> SELECTED PASSAGE:
⟨

With Instagram dominating the photo-sharing space online, they’re expanding their empire! Instagram has announced a few changes coming to the platform and even companion apps in the last few months. We’re looking at the new Instagram apps and features. These new items may play a role in your brand’s digital marketing strategy in the near future. Here’s a first look at Instagram’s Threads and Reels.
Threads launched in October of 2018 and is a companion app to Instagram. It is positioned in the space as a messaging app for your closest friends. It’s also aimed to be a direct competitor to Snapchat. Facebook CEO Mark Zuckerberg announced in March 2018 that he sees private messaging as the future of the company. So, Threads seems to represent the next step in Facebook’s privacy overhaul and their renewed focus on “meaningful interactions.”
According to Instagram, Threads is a “camera-first messaging app that helps you stay connected to your close friends.” They emphasize that this app is only for your close friends list on Instagram, and is a way to stay connected to these people in a way that you wouldn’t do on Instagram at large.
You’re able to share Instagram photos, videos, messages, Stories, and most other types of Instagram content with your close friends list. Instagram also consistently references the privacy component of this app— that it is for personal communications between friends and that you control what your friends can see within the app from you.
Threads has a few key components: the Close Friends List, Messaging, and Statuses.
Your Close Friends List is the basis for the Threads app. You can set your close friends within Instagram or the Threads app.
Your Close Friends list allows you to filter through all your Instagram followers, and only focus on the ones that are most important to you.
Instagram’s Threads is primarily a messaging app for your Close Friends List. You can easily see who has messaged you from this list and reply with different types of media. You also get to choose how long your images last in these messages.
Similar to Snapchat’s messaging, Threads allows users to privately share little moments throughout the day, instead of sharing them on Instagram publicly.
Messages stay synced between Instagram and Threads, so any message you start in one of the apps can be continued in the other. Also, you don’t have to be on their Close Friends list or have them download Threads in order to communicate. Messages sent to them from Threads will appear in their Instagram DMs.

⟩

> DATASET EXCERPTS:
⟨

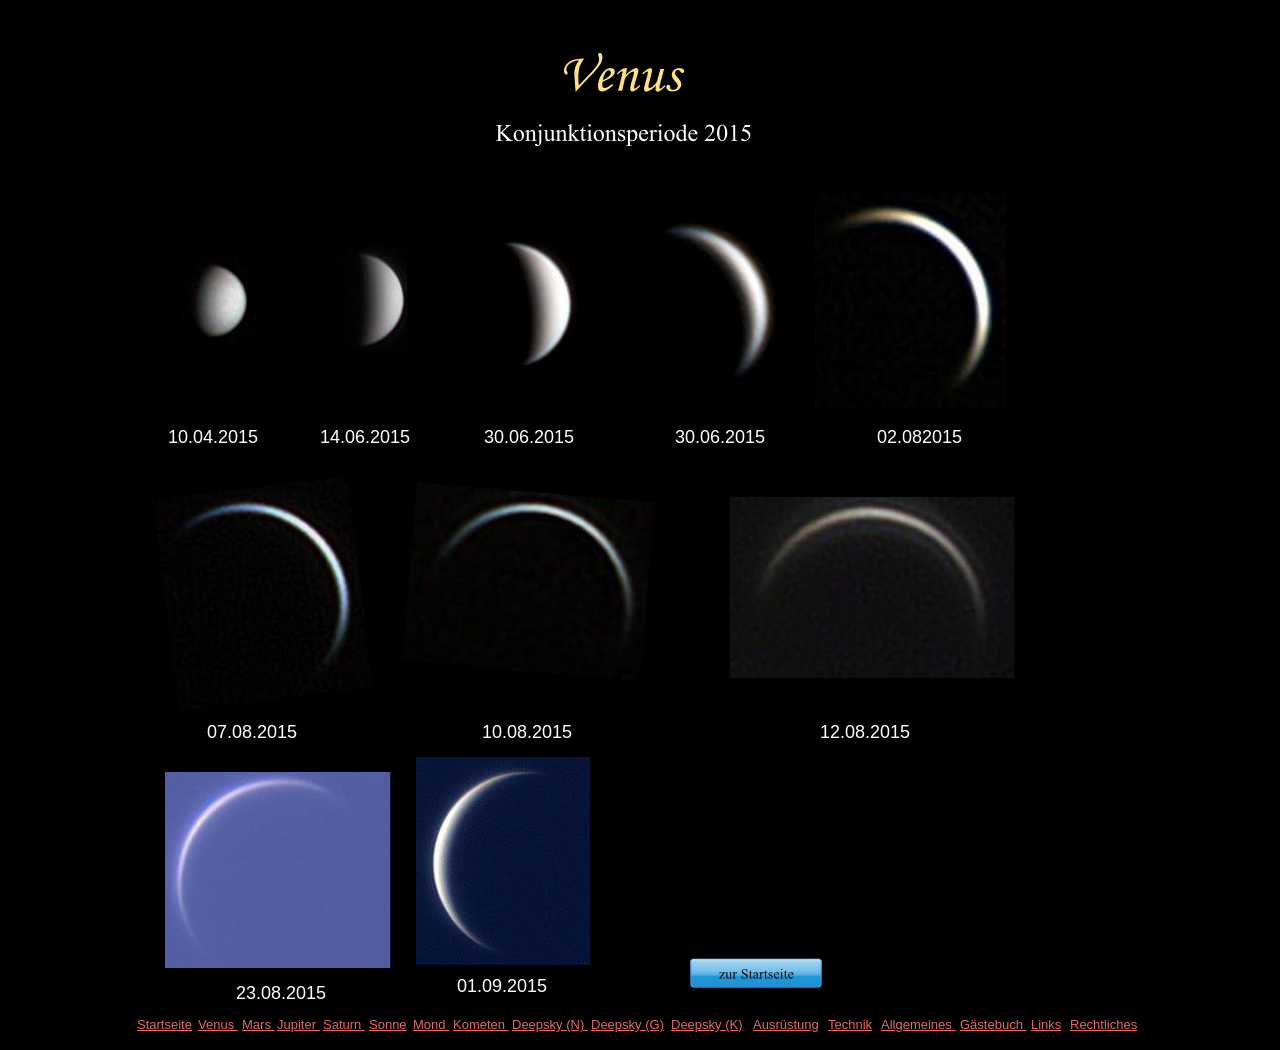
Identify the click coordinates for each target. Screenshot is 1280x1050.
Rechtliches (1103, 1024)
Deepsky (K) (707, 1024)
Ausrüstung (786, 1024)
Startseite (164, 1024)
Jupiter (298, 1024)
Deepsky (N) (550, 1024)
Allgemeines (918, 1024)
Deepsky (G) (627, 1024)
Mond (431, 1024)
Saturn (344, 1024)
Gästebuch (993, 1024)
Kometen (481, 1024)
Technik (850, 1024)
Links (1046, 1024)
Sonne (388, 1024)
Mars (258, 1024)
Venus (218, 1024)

⟩
⟨

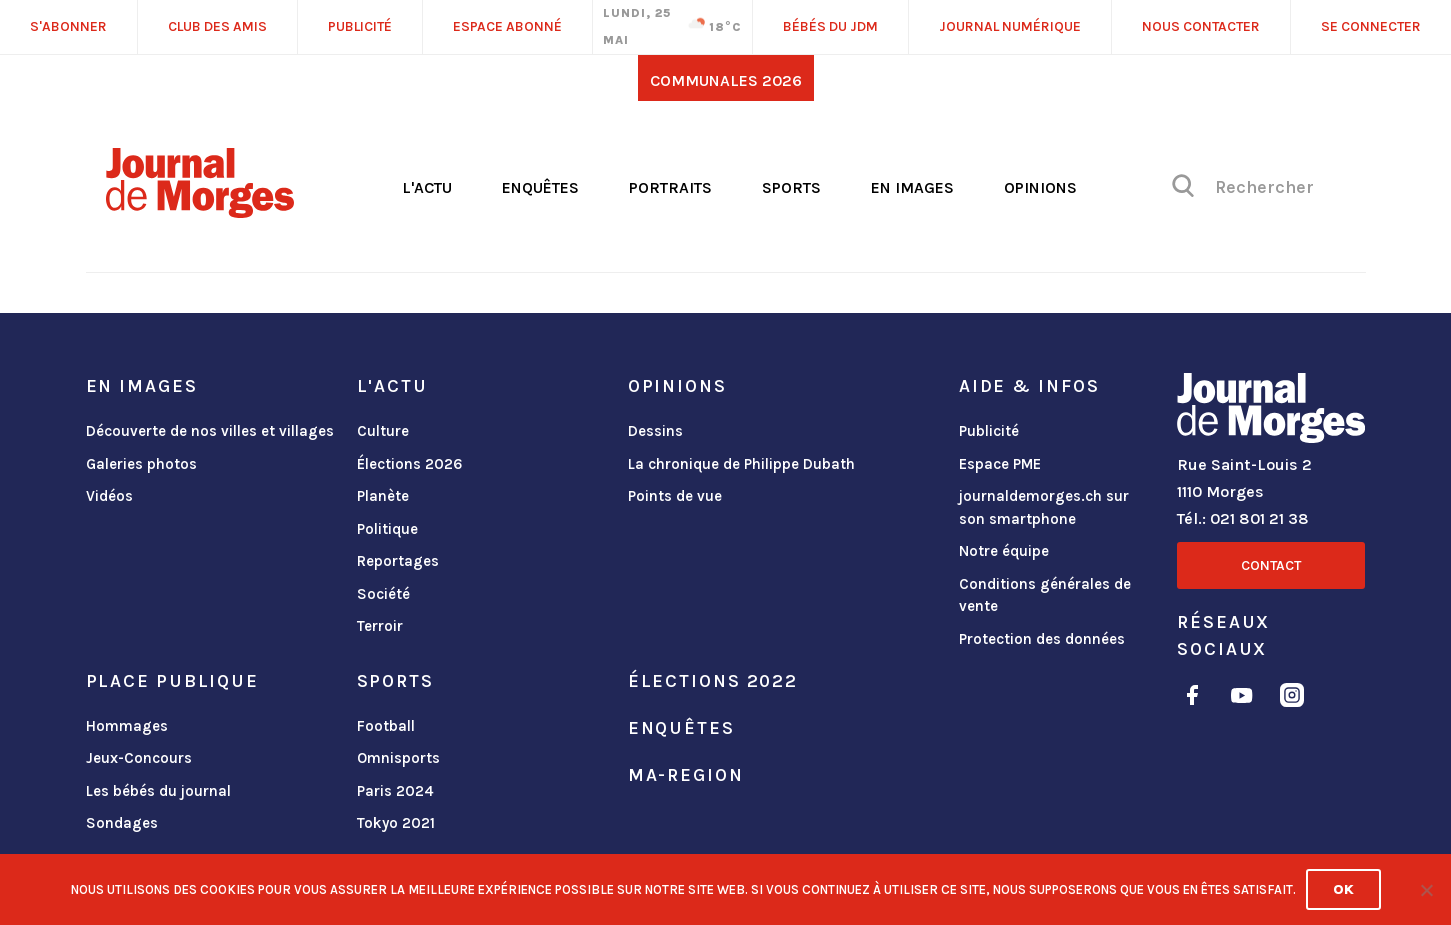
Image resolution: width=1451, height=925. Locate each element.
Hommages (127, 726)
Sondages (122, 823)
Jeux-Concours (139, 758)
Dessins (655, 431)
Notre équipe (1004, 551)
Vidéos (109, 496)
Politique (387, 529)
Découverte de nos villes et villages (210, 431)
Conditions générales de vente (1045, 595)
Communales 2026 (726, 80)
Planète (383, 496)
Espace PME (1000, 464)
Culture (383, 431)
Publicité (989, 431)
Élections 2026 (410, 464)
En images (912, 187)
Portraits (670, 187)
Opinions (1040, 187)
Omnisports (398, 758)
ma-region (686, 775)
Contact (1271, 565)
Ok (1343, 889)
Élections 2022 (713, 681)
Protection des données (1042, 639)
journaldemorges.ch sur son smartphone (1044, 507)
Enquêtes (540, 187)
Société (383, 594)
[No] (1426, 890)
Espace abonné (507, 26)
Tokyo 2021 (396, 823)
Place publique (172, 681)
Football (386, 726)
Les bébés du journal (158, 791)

⟩

> CHALLENGE 1:
Reproduce word for word a portion of the Threads overview, starting at the words "You’re able to" and ending after the words "important to you.".
> CHALLENGE 2:
List the key components of Threads that the Threads overview names.

> TASK SOLUTION 1:
You’re able to share Instagram photos, videos, messages, Stories, and most other types of Instagram content with your close friends list. Instagram also consistently references the privacy component of this app— that it is for personal communications between friends and that you control what your friends can see within the app from you.
Threads has a few key components: the Close Friends List, Messaging, and Statuses.
Your Close Friends List is the basis for the Threads app. You can set your close friends within Instagram or the Threads app.
Your Close Friends list allows you to filter through all your Instagram followers, and only focus on the ones that are most important to you.

> TASK SOLUTION 2:
Close Friends List
Messaging
Statuses